Oreolalax liangbeiensis
- Conservation status: Critically Endangered (IUCN 3.1)

Scientific classification
- Kingdom: Animalia
- Phylum: Chordata
- Class: Amphibia
- Order: Anura
- Family: Megophryidae
- Genus: Oreolalax
- Species: O. liangbeiensis
- Binomial name: Oreolalax liangbeiensis Liu & Fei, 1979
- Synonyms: Scutiger liangbeiensis (Liu & Fei, 1979)

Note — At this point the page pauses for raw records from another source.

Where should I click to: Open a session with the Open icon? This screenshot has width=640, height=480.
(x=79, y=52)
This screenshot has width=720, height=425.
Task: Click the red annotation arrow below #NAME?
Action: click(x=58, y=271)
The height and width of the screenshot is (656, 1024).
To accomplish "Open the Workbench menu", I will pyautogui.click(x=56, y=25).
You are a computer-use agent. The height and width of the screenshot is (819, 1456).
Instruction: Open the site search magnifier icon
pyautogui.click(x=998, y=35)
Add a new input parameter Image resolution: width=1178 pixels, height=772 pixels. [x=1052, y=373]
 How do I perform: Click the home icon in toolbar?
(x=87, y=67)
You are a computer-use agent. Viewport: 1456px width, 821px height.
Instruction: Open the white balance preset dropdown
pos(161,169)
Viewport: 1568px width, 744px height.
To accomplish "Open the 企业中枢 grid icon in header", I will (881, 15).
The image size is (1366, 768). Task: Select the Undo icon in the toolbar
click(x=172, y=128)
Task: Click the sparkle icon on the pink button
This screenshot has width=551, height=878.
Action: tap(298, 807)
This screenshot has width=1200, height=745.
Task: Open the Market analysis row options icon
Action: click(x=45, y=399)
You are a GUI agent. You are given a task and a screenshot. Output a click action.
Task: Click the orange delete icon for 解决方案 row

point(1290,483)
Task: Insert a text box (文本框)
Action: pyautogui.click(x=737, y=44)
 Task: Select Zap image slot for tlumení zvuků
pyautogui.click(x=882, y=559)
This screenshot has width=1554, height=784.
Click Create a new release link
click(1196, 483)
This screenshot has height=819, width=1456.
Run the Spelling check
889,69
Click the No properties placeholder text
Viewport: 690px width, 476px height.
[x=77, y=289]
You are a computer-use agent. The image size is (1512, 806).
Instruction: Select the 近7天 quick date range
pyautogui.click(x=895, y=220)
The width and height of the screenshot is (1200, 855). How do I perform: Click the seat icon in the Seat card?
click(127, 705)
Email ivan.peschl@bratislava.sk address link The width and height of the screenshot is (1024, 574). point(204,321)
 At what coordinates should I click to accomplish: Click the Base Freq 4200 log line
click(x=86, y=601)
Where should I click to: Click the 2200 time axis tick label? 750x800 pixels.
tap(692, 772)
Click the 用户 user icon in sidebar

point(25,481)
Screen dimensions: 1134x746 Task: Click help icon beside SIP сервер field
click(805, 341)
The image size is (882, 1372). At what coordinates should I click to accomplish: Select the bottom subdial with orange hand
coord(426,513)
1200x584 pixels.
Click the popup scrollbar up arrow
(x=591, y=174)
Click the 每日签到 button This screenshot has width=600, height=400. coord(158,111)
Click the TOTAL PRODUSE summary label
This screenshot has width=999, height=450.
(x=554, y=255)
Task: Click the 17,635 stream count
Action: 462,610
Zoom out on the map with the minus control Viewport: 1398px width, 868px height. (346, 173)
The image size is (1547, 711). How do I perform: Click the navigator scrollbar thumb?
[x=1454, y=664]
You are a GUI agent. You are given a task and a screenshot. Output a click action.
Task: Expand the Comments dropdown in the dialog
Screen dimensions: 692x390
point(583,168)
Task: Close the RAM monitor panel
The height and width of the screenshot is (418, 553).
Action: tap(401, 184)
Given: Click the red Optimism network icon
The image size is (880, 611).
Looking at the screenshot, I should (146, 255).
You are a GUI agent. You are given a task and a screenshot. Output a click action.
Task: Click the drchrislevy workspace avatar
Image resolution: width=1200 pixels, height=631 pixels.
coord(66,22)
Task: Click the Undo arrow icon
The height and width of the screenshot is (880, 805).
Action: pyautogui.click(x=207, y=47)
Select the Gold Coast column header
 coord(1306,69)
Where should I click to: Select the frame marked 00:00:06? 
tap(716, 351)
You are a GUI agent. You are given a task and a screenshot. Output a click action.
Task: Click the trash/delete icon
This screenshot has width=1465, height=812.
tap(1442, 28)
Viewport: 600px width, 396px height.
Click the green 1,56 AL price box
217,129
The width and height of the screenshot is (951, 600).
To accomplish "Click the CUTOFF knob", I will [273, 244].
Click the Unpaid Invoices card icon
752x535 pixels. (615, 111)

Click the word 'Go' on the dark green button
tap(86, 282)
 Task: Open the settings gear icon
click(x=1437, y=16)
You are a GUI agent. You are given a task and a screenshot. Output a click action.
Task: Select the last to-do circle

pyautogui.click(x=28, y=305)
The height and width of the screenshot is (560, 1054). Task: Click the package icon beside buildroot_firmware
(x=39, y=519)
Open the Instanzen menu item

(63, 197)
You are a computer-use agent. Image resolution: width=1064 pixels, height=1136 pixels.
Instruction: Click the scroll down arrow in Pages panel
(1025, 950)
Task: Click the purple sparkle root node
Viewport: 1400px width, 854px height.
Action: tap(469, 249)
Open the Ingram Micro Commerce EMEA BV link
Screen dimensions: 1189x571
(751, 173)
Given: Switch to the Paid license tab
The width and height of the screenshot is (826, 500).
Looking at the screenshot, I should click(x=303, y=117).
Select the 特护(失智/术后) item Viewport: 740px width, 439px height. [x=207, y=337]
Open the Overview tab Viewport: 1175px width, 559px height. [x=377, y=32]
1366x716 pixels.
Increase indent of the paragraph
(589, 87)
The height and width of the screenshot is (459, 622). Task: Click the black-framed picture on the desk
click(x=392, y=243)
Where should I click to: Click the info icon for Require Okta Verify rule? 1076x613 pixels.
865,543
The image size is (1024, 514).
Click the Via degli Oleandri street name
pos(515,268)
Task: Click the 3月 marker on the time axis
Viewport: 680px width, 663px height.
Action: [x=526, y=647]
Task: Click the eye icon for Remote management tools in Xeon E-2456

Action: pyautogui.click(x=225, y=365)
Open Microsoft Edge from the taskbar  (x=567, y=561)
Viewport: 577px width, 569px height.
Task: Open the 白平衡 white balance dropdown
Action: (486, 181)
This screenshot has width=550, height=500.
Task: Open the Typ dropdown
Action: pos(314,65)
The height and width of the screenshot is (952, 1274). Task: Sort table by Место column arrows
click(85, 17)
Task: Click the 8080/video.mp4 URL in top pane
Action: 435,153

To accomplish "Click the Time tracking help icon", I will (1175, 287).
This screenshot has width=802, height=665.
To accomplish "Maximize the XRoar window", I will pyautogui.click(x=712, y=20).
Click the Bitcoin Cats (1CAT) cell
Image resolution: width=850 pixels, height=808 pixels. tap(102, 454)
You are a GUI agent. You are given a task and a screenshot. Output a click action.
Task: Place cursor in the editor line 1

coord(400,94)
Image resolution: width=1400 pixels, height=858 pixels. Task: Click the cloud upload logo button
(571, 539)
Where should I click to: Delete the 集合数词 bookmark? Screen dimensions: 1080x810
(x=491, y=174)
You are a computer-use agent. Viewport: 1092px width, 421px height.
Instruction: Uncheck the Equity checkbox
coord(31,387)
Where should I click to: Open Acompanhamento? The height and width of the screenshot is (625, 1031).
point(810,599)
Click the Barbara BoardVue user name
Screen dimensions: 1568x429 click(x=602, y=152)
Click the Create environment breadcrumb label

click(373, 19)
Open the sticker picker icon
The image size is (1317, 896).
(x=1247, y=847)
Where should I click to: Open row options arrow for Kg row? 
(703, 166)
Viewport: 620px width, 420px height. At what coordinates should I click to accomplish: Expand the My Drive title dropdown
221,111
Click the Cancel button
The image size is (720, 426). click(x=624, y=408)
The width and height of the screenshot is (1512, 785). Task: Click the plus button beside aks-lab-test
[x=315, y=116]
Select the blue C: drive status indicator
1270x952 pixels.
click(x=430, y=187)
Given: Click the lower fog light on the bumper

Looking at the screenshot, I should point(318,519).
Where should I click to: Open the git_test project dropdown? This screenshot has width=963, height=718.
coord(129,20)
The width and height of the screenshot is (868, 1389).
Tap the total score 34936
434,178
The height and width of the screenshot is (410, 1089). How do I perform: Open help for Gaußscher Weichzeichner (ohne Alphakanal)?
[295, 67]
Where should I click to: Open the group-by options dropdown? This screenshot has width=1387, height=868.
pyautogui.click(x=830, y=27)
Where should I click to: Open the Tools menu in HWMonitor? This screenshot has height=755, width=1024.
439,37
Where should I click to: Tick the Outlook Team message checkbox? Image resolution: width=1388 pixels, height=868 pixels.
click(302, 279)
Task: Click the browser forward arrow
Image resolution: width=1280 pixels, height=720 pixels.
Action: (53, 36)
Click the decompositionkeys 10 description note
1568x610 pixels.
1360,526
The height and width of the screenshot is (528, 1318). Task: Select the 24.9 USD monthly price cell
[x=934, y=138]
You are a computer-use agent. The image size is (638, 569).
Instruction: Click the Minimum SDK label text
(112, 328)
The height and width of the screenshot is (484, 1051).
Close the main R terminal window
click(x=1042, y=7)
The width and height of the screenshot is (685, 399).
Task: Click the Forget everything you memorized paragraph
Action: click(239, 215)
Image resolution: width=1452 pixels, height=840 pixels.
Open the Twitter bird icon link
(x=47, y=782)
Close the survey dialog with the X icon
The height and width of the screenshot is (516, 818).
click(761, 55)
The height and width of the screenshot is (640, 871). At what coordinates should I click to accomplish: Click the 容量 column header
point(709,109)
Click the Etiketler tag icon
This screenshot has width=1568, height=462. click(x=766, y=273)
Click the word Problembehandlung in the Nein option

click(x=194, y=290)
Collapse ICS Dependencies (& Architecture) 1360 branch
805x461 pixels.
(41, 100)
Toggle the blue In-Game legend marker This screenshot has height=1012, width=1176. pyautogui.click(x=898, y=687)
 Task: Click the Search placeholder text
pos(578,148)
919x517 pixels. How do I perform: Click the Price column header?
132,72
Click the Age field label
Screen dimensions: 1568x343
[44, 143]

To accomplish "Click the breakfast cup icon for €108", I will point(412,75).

= Oreolalax liangbeiensis =

- Authority: Liu & Fei, 1979
- Conservation status: CR
- Synonyms: Scutiger liangbeiensis (Liu & Fei, 1979)

Species of amphibian

Oreolalax liangbeiensis (Liangbei toothed toad) is a species of amphibian in the family Megophryidae endemic to China: it is only known from the vicinity of its type locality, Puxiong (普雄镇) in Yuexi County, Sichuan, where it is known only from a single stream. Its natural habitats are subtropical moist montane forests and rivers. It is threatened by habitat loss.

Male Oreolalax liangbeiensis grow to about 52 mm in snout-vent length and females to about 60 mm. Tadpoles are 61 mm in length.